After deleting the T5 fragment, AGPG could no longer interact with PFKFB3 (Fig. 3i). Overexpression of AGPG FL, but not a mutant lacking the T5 fragment (AGPG ΔT5), was sufficient to prevent the phenotypes observed after AGPG knockout (KO), including glycolytic reprogramming and cell proliferation (Fig. 3j, k, Supplementary Fig. 3g, h). These results suggest that the T5 fragment is required for AGPG to interact with and regulate PFKFB3, and the downstream cellular processes are probably mediated through the interaction of AGPG with PFKFB3.
To further identify the specific motif that are responsible for PFKFB3 binding, we performed crosslinking-IP and high-throughput sequencing (HITS-CLIP). Hypergeometric Optimization of Motif EnRichment (HomeR) was used for motif analysis based on the binding peaks obtained by Piranha and CIMS analyses19,20. The RNA motifs recognized by PFKFB3 are listed in Supplementary Table 3. Among these motifs, CCAGCCA or similar motifs were highly ranked and could be identified by multiple methods (Fig. 3l). Compared with the input, PFKFB3 CLIP enriched more reads mapping to the AGPG sequence around the identified motif. To further verify whether this motif coordinates PFKFB3 binding, we performed RNA pull-down assays using wild-type AGPG (WT) and CCAGCCA motif-deleted AGPG (MT). We demonstrated that the binding of a mutant lacking the CCAGCCA motif (AGPG MT) and PFKFB3 was significantly reduced (Supplementary Fig. 3i). In addition, overexpression of this AGPG MT could not rescue the decreased glycolysis caused by AGPG KO (Supplementary Fig. 3j). These data suggest that the CCAGCCA motif of AGPG is important for its ability to bind PFKFB3 and promote tumor glycolytic reprogramming.
AGPG blocks APC/C-mediated PFKFB3 ubiquitination
Because PFKFB3 contains a kinase domain and a phosphatase domain, three human FLAG-tagged PFKFB3 vectors harboring FL (1-520), N-terminal (N, 1–245) and C-terminal (C, 246–520) constructs were constructed to identify the PFKFB3 residues that associated with AGPG. Interestingly, we demonstrated that AGPG interacted mainly with the C-terminal fragment, with minimal binding with the N-terminal fragment (Fig. 4a, Supplementary Fig. 4a). Then, we performed RIP assays using an anti-FLAG antibody or IgG control. As expected, AGPG precipitated with the C-terminal fragment of PFKFB3 (Fig. 4b).
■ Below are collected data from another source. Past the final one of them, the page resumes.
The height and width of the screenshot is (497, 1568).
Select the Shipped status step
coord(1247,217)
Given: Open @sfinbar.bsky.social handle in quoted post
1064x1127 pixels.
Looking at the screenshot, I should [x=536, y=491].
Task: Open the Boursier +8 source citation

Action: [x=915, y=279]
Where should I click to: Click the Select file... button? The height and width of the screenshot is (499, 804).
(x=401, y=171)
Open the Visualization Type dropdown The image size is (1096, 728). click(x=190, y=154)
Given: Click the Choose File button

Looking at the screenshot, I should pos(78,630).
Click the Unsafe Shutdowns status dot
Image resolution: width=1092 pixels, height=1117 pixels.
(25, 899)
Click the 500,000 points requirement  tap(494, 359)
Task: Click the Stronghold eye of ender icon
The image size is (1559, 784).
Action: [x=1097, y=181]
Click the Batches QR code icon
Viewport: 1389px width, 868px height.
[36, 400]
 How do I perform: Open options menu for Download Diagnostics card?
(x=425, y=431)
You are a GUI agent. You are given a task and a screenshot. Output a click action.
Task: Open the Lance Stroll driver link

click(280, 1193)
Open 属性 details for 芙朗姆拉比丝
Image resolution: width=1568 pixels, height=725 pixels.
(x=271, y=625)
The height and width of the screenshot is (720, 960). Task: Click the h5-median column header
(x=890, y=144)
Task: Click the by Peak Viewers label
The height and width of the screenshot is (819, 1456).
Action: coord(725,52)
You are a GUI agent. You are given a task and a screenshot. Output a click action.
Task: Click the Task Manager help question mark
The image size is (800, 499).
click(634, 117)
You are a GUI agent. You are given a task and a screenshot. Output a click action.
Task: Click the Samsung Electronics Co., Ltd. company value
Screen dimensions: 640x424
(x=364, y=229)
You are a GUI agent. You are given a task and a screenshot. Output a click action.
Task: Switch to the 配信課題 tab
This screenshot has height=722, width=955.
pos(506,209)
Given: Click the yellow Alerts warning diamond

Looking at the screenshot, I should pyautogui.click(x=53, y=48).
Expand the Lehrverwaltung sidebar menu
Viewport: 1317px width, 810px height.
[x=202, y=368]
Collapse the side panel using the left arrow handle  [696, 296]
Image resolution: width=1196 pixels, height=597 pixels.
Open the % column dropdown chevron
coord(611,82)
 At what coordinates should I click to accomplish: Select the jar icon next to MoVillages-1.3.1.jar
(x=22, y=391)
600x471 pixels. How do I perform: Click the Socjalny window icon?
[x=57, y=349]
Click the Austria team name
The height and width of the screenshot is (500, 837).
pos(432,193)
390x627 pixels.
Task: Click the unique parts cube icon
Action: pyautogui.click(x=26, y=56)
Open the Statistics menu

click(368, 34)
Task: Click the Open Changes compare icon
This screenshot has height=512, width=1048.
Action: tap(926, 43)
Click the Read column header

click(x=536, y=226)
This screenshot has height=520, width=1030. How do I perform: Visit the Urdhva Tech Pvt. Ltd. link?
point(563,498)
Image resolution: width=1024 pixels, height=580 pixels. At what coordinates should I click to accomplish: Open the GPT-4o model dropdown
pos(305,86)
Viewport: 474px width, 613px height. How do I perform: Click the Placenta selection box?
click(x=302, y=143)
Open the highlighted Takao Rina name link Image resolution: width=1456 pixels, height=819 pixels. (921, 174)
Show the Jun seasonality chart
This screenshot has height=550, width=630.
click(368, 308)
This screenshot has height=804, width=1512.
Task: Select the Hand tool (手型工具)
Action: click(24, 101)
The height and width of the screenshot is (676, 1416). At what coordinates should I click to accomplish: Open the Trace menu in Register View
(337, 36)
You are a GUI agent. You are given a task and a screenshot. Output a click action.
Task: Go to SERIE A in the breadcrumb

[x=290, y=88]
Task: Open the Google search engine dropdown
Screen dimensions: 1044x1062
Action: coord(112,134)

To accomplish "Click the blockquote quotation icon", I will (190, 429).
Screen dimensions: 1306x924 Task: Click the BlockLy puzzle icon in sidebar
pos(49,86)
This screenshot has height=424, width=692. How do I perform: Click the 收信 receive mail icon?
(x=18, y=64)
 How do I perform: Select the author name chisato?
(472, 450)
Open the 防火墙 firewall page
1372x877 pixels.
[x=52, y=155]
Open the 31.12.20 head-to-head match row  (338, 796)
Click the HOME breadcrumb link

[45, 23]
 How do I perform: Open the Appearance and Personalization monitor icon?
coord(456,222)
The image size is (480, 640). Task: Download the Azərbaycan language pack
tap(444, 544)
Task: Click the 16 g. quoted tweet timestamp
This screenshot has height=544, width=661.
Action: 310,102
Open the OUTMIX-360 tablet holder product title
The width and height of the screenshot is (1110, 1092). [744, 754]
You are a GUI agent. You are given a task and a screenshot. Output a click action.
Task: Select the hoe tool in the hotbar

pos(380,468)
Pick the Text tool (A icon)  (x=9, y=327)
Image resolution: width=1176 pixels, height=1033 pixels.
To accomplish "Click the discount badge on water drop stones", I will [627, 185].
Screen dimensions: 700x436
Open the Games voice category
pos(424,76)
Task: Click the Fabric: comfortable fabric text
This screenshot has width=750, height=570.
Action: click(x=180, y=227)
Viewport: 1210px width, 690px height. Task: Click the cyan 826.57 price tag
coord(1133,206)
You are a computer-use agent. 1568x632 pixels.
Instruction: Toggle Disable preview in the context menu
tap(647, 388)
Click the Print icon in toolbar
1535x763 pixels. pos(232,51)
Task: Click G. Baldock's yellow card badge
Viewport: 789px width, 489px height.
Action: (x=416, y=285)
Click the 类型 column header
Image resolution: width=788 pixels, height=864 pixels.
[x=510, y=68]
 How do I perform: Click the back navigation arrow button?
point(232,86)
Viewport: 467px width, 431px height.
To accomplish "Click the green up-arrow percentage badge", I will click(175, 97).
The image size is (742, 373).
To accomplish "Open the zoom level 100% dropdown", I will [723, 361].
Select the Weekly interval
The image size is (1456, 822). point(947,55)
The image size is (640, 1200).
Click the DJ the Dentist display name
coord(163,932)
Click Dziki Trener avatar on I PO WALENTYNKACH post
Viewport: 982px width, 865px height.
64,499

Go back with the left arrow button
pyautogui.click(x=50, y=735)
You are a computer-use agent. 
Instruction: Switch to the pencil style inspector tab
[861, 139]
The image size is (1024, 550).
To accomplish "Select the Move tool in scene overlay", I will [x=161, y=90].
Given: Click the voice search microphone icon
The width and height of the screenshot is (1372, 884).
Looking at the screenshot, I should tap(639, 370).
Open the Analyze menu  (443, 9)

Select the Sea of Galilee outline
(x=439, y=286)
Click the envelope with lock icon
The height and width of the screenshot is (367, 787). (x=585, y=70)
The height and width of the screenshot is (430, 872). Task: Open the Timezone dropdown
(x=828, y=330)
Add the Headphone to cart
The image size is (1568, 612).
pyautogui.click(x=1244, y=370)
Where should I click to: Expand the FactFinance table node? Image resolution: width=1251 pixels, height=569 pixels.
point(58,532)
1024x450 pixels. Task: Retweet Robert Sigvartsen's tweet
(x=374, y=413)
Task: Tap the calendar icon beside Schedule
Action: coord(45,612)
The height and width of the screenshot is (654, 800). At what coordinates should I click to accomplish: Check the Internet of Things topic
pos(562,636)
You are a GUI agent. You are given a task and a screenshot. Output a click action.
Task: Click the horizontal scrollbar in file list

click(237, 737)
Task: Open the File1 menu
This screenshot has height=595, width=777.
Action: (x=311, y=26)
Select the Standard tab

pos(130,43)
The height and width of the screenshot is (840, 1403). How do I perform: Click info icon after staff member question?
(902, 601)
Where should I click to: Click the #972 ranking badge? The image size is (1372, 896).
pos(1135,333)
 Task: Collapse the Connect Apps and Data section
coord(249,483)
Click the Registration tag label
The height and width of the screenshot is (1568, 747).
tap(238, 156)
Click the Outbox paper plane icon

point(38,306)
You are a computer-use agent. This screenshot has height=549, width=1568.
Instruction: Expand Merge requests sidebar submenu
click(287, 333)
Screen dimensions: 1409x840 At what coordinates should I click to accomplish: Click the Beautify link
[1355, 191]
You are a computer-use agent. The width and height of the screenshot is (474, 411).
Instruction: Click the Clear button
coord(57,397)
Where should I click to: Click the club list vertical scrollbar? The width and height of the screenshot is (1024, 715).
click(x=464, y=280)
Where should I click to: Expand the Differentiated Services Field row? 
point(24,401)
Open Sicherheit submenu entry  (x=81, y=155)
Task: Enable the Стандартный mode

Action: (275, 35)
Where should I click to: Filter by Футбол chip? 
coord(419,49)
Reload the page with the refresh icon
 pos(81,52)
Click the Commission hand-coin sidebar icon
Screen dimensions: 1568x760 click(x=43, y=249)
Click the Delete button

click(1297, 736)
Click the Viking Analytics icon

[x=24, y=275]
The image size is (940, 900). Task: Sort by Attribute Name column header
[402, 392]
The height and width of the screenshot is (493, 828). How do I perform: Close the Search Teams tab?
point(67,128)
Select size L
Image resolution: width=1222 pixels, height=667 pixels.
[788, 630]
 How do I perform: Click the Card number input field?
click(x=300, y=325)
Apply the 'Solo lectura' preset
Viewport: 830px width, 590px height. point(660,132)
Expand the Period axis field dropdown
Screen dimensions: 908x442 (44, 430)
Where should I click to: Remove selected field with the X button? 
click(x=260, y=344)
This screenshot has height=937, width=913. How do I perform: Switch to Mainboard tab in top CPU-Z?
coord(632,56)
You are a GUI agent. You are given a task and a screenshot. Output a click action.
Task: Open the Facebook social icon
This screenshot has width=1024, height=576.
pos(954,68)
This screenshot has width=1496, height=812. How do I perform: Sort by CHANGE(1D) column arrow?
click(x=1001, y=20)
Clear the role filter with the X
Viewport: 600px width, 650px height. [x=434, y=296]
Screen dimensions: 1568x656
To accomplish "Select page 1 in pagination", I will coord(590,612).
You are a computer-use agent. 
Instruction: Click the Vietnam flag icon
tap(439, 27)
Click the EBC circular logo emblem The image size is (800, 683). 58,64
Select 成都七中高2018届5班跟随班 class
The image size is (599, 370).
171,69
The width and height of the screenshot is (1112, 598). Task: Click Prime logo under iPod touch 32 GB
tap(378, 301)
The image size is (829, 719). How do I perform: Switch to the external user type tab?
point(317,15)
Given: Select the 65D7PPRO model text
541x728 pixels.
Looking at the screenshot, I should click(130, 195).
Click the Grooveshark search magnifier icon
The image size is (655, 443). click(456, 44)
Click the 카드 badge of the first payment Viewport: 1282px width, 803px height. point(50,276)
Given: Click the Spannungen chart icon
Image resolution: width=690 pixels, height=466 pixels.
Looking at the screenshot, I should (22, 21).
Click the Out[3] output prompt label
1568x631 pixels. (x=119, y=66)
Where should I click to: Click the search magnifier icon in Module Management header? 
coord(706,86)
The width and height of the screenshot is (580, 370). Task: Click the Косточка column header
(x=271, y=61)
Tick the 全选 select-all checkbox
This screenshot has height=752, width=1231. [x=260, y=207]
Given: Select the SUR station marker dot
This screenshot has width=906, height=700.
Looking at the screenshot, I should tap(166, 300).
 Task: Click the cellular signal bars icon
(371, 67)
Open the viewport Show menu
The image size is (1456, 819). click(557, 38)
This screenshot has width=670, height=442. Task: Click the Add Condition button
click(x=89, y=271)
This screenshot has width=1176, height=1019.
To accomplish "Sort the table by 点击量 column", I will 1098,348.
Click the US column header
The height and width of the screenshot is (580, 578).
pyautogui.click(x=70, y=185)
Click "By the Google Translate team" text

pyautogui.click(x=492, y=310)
Then, we evaluated the functional effect of the AGPG-PFKFB3 interaction on PFKFB3. Interestingly, AGPG knockdown mediated by shRNA significantly reduced the expression of PFKFB3 (Fig. 4c), which was also confirmed in AGPG CRISPR KO cells using CRISPR/Cas9 (Fig. 4d). In addition, overexpression of AGPG FL but not AGPG ΔT5 rescued the decreased PFKFB3 level induced by AGPG deletion (Fig. 4d). These data suggest that AGPG may regulate the PFKFB3 protein levels through the T5 fragment.
Previous studies have revealed that PFKFB3 is subjected to constant proteosomal degradation through polyubiquitination21. Therefore, we hypothesized that the observed effects might be attributable to proteasomal degradation, as decreased PFKFB3 levels were recovered by the proteasomal inhibitor MG-132 (Fig. 4e). In addition, AGPG knockdown had marked effects on PFKFB3 stabilization in ESCC cells, shortening the half-life of PFKFB3 (Fig. 4f, Supplementary Fig. 4b, c). Moreover, we carried out IP assays in cells expressing FLAG-tagged PFKFB3 with an anti-FLAG antibody and detected ubiquitin levels by western blotting. As shown, AGPG knockdown significantly increased the levels of ubiquitinated PFKFB3 (Fig. 4g, Supplementary Fig. 4d). These data suggest that AGPG is required for PFKFB3 stabilization. In addition, AGPG CRISPR KO did not affect PFKFB3 mRNA levels or subcellular location (Supplementary Fig. 4e, f). Regarding PFKFB3 enzymatic activity, AGPG CRISPR KO had a mild effect on PFKFB3 S461 phosphorylation (Supplementary Fig. 4g), which is widely reported to be a key regulator of PFKFB3 enzyme activity22. Therefore, we speculate that AGPG has little effect on PFKFB3 enzyme activity. Taken together, these data indicate that AGPG-PFKFB3 binding appears to be important for PFKFB3 protein turnover.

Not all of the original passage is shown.